Set sleep as your top priority
How come, that knowing all about the benefits of a good sleep we, moms, still procrastinate and hit the buttons of our smartphones instead of just diving into the world of Morpheus? How can we allow ourselves this forbidden luxury that eats us up, steals our beauty and youth and gives us absolutely nothing in return? (Why yes, it gives wrinkles if you wish). I am not talking about screaming babies, growling stomachs, husbands with a flu or other factors that cannot be ignored. This is about silly and unreasonable procrastination – an ugly habit, that takes away crucial hours of beauty sleep. The funny thing is, that children help mom avoiding this trap once she decides to fall asleep at the same time as they do. Children have this amazing gift of structuring moms’ (and dads’) time. You will not wait till midnight to put them to sleep, therefore, as a mom, you will be obliged to at least pretend you’re asleep, at around 9 p.m.. However, it only works for moms who directly participate in helping their child fall asleep (in my case, I still secretly enjoy it, as I am officially forced to relax).
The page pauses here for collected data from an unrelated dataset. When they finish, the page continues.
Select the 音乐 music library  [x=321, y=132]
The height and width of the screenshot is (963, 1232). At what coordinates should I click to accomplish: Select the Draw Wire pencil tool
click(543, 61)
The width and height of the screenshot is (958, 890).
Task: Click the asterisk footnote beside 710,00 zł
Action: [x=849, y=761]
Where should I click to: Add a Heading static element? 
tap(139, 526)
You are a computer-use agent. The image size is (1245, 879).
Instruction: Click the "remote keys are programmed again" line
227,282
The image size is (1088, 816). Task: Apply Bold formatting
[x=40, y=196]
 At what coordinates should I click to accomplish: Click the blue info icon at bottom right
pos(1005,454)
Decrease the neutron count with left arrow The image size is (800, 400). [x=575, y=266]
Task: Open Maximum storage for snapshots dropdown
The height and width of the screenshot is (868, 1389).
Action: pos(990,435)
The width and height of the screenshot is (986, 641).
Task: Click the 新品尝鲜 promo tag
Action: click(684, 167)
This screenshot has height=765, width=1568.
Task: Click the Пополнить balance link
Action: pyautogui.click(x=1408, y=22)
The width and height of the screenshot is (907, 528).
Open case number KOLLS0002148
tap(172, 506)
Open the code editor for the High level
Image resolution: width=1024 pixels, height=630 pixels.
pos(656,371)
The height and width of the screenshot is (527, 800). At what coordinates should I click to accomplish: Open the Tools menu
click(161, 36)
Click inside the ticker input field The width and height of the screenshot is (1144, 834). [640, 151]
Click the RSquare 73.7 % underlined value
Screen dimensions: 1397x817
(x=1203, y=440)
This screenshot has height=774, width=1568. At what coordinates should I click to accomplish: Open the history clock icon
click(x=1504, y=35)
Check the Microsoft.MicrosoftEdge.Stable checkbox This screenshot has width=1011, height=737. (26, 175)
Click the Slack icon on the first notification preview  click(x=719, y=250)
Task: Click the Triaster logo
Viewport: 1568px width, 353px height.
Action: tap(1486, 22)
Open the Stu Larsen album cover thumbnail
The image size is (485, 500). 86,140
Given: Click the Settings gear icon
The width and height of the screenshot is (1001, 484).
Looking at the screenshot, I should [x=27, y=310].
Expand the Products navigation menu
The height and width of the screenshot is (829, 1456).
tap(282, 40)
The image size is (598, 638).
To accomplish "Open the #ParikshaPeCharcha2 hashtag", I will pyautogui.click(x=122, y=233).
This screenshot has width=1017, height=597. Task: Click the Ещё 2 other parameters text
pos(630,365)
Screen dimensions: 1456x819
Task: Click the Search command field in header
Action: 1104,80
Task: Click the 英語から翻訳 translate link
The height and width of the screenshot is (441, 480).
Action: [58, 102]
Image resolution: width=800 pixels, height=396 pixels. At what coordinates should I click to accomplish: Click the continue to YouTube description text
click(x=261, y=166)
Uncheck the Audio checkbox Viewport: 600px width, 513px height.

Minimize communication with people who steal your energy
Especially Even if they are family members. Yes.
This is a very important and largely underestimated rule. Every mom is different: some need attention, conversations and play dates with other moms and children
(because it’s so boring to be with your child on the playground and watch her do things), others crave for silence. However, regardless of these differences, every mom knows exactly what type of other moms and people she should or should not interact with.
Annoying and preaching
aunties family members, friends who ask for favors, other friends who constantly complain about life – all these should be kept away at a respectful distance at any cost (yes, there is price for everything, but isn’t your mental tranquility worth it?)
Managing mom’s relationships is a separate topic I will bring up later, while in this post – I only mention what’s based on my own experience: when mom needs a rest, the less people she interacts with, in general, the better.
And the last one, a friendly reminder: remember, that nothing lasts forever – neither the good, nor the bad.